The records below:
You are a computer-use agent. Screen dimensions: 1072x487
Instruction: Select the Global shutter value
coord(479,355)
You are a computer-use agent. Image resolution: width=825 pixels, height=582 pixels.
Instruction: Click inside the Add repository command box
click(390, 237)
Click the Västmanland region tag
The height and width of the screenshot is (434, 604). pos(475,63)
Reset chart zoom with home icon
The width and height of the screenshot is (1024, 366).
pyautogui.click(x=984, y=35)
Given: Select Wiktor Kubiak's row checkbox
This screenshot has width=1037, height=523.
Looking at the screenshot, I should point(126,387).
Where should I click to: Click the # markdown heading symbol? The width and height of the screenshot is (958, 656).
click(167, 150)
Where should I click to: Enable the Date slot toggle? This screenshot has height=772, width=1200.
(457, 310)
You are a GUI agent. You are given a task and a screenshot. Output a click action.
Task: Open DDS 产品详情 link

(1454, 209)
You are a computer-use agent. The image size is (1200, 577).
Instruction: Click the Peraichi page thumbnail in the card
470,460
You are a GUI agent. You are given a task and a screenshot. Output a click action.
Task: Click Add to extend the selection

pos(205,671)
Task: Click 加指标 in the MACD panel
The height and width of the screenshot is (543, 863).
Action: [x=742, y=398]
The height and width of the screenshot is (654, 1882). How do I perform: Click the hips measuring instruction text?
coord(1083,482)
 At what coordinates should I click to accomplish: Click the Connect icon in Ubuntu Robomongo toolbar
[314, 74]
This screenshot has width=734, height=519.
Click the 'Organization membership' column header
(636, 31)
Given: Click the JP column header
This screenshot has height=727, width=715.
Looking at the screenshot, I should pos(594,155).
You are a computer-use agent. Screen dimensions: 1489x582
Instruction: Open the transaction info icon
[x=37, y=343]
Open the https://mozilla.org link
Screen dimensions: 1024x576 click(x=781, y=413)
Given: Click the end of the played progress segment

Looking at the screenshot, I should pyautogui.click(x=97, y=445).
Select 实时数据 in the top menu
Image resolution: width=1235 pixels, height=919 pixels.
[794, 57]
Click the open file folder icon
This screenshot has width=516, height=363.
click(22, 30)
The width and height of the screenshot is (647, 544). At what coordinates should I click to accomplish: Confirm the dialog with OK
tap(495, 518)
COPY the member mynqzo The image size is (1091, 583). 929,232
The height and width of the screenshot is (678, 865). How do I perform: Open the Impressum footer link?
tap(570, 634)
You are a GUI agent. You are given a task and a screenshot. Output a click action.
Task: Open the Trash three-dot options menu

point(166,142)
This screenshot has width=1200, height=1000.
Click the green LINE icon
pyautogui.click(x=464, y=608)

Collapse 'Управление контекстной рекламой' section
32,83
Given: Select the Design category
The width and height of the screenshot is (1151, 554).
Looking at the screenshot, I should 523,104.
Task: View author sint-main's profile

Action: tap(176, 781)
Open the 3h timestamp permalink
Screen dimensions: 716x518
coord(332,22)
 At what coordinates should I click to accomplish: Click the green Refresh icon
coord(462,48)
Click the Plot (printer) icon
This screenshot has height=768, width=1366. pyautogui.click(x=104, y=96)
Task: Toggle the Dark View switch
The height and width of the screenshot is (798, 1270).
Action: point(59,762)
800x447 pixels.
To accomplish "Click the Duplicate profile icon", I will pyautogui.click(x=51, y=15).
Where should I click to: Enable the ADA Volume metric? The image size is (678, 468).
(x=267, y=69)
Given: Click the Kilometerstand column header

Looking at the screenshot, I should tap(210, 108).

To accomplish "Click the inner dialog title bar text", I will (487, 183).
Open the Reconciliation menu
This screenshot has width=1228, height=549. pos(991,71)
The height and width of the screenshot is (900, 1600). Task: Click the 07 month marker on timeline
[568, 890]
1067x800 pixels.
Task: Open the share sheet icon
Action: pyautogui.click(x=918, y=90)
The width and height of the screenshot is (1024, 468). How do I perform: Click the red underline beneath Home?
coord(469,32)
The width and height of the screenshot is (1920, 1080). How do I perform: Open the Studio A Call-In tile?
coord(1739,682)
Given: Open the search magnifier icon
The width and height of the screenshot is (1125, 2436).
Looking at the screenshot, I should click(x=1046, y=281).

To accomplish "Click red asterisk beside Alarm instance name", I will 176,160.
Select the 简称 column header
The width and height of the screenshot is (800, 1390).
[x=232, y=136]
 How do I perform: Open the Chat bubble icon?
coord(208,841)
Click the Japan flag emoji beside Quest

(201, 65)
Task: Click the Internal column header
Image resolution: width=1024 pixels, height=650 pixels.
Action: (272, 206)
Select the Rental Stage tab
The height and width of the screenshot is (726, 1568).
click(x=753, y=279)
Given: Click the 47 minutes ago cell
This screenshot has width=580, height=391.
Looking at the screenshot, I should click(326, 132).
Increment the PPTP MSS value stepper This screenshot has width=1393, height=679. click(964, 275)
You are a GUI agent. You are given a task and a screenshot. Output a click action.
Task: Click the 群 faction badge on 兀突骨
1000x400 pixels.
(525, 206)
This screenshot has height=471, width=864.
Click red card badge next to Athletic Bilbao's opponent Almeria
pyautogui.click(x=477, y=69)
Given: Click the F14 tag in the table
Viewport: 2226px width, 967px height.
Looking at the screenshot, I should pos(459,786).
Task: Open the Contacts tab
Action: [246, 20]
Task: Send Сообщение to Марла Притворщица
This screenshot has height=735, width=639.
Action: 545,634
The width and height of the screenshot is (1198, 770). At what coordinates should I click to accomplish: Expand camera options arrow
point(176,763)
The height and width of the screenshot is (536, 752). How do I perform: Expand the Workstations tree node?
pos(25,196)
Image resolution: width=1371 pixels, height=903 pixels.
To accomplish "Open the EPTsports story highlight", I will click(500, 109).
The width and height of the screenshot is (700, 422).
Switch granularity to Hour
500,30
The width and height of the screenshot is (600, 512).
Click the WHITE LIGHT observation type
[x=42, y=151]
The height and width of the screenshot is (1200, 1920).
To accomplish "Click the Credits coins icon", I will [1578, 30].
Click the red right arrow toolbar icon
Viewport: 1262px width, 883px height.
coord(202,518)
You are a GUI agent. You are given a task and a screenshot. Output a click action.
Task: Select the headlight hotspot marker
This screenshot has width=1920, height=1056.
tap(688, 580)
End of The records.
Copy every record above out again, word for word.

__Result for this task__.
You are a computer-use agent. Screen dimensions: 1072x487
Instruction: Select the Global shutter value
coord(479,355)
You are a computer-use agent. Image resolution: width=825 pixels, height=582 pixels.
Instruction: Click inside the Add repository command box
click(390, 237)
Click the Västmanland region tag
The height and width of the screenshot is (434, 604). pos(475,63)
Reset chart zoom with home icon
The width and height of the screenshot is (1024, 366).
pyautogui.click(x=984, y=35)
Given: Select Wiktor Kubiak's row checkbox
This screenshot has width=1037, height=523.
Looking at the screenshot, I should point(126,387).
Where should I click to: Click the # markdown heading symbol? The width and height of the screenshot is (958, 656).
click(167, 150)
Where should I click to: Enable the Date slot toggle? This screenshot has height=772, width=1200.
(457, 310)
You are a GUI agent. You are given a task and a screenshot. Output a click action.
Task: Open DDS 产品详情 link

(1454, 209)
You are a computer-use agent. The image size is (1200, 577).
Instruction: Click the Peraichi page thumbnail in the card
470,460
You are a GUI agent. You are given a task and a screenshot. Output a click action.
Task: Click Add to extend the selection

pos(205,671)
Task: Click 加指标 in the MACD panel
The height and width of the screenshot is (543, 863).
Action: [x=742, y=398]
The height and width of the screenshot is (654, 1882). How do I perform: Click the hips measuring instruction text?
coord(1083,482)
 At what coordinates should I click to accomplish: Click the Connect icon in Ubuntu Robomongo toolbar
[314, 74]
This screenshot has width=734, height=519.
Click the 'Organization membership' column header
(636, 31)
Given: Click the JP column header
This screenshot has height=727, width=715.
Looking at the screenshot, I should pos(594,155).
You are a computer-use agent. Screen dimensions: 1489x582
Instruction: Open the transaction info icon
[x=37, y=343]
Open the https://mozilla.org link
Screen dimensions: 1024x576 click(x=781, y=413)
Given: Click the end of the played progress segment

Looking at the screenshot, I should pyautogui.click(x=97, y=445).
Select 实时数据 in the top menu
Image resolution: width=1235 pixels, height=919 pixels.
[794, 57]
Click the open file folder icon
This screenshot has width=516, height=363.
click(22, 30)
The width and height of the screenshot is (647, 544). At what coordinates should I click to accomplish: Confirm the dialog with OK
tap(495, 518)
COPY the member mynqzo The image size is (1091, 583). 929,232
The height and width of the screenshot is (678, 865). How do I perform: Open the Impressum footer link?
tap(570, 634)
You are a GUI agent. You are given a task and a screenshot. Output a click action.
Task: Open the Trash three-dot options menu

point(166,142)
This screenshot has width=1200, height=1000.
Click the green LINE icon
pyautogui.click(x=464, y=608)

Collapse 'Управление контекстной рекламой' section
32,83
Given: Select the Design category
The width and height of the screenshot is (1151, 554).
Looking at the screenshot, I should 523,104.
Task: View author sint-main's profile

Action: tap(176, 781)
Open the 3h timestamp permalink
Screen dimensions: 716x518
coord(332,22)
 At what coordinates should I click to accomplish: Click the green Refresh icon
coord(462,48)
Click the Plot (printer) icon
This screenshot has height=768, width=1366. pyautogui.click(x=104, y=96)
Task: Toggle the Dark View switch
The height and width of the screenshot is (798, 1270).
Action: point(59,762)
800x447 pixels.
To accomplish "Click the Duplicate profile icon", I will pyautogui.click(x=51, y=15).
Where should I click to: Enable the ADA Volume metric? The image size is (678, 468).
(x=267, y=69)
Given: Click the Kilometerstand column header

Looking at the screenshot, I should tap(210, 108).

To accomplish "Click the inner dialog title bar text", I will (487, 183).
Open the Reconciliation menu
This screenshot has width=1228, height=549. pos(991,71)
The height and width of the screenshot is (900, 1600). Task: Click the 07 month marker on timeline
[568, 890]
1067x800 pixels.
Task: Open the share sheet icon
Action: pyautogui.click(x=918, y=90)
The width and height of the screenshot is (1024, 468). How do I perform: Click the red underline beneath Home?
coord(469,32)
The width and height of the screenshot is (1920, 1080). How do I perform: Open the Studio A Call-In tile?
coord(1739,682)
Given: Open the search magnifier icon
The width and height of the screenshot is (1125, 2436).
Looking at the screenshot, I should click(x=1046, y=281).

To accomplish "Click red asterisk beside Alarm instance name", I will 176,160.
Select the 简称 column header
The width and height of the screenshot is (800, 1390).
[x=232, y=136]
 How do I perform: Open the Chat bubble icon?
coord(208,841)
Click the Japan flag emoji beside Quest

(201, 65)
Task: Click the Internal column header
Image resolution: width=1024 pixels, height=650 pixels.
Action: (272, 206)
Select the Rental Stage tab
The height and width of the screenshot is (726, 1568).
click(x=753, y=279)
Given: Click the 47 minutes ago cell
This screenshot has width=580, height=391.
Looking at the screenshot, I should click(326, 132).
Increment the PPTP MSS value stepper This screenshot has width=1393, height=679. click(964, 275)
You are a GUI agent. You are given a task and a screenshot. Output a click action.
Task: Click the 群 faction badge on 兀突骨
1000x400 pixels.
(525, 206)
This screenshot has height=471, width=864.
Click red card badge next to Athletic Bilbao's opponent Almeria
pyautogui.click(x=477, y=69)
Given: Click the F14 tag in the table
Viewport: 2226px width, 967px height.
Looking at the screenshot, I should pos(459,786).
Task: Open the Contacts tab
Action: [246, 20]
Task: Send Сообщение to Марла Притворщица
This screenshot has height=735, width=639.
Action: 545,634
The width and height of the screenshot is (1198, 770). At what coordinates should I click to accomplish: Expand camera options arrow
point(176,763)
The height and width of the screenshot is (536, 752). How do I perform: Expand the Workstations tree node?
pos(25,196)
Image resolution: width=1371 pixels, height=903 pixels.
To accomplish "Open the EPTsports story highlight", I will click(500, 109).
The width and height of the screenshot is (700, 422).
Switch granularity to Hour
500,30
The width and height of the screenshot is (600, 512).
Click the WHITE LIGHT observation type
[x=42, y=151]
The height and width of the screenshot is (1200, 1920).
To accomplish "Click the Credits coins icon", I will [1578, 30].
Click the red right arrow toolbar icon
Viewport: 1262px width, 883px height.
coord(202,518)
You are a GUI agent. You are given a task and a screenshot. Output a click action.
Task: Select the headlight hotspot marker
This screenshot has width=1920, height=1056.
tap(688, 580)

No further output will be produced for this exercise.